[Work order]: Starting from the line containing "Instruction: Open Dave's profile name link", write out the rest of the entries exactly, through the final line, including nothing else.

(Collected data)

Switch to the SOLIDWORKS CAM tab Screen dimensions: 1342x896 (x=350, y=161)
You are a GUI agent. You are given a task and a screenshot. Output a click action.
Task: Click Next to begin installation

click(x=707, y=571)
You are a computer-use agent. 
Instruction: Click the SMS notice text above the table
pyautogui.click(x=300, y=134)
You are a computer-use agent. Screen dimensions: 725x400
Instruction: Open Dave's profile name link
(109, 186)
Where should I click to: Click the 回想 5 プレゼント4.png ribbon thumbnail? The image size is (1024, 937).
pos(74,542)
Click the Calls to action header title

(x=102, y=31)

[Completed exercise]:
Instruction: Open Dave's profile name link
(109, 186)
Where should I click to: Click the 回想 5 プレゼント4.png ribbon thumbnail? The image size is (1024, 937).
pos(74,542)
Click the Calls to action header title

(x=102, y=31)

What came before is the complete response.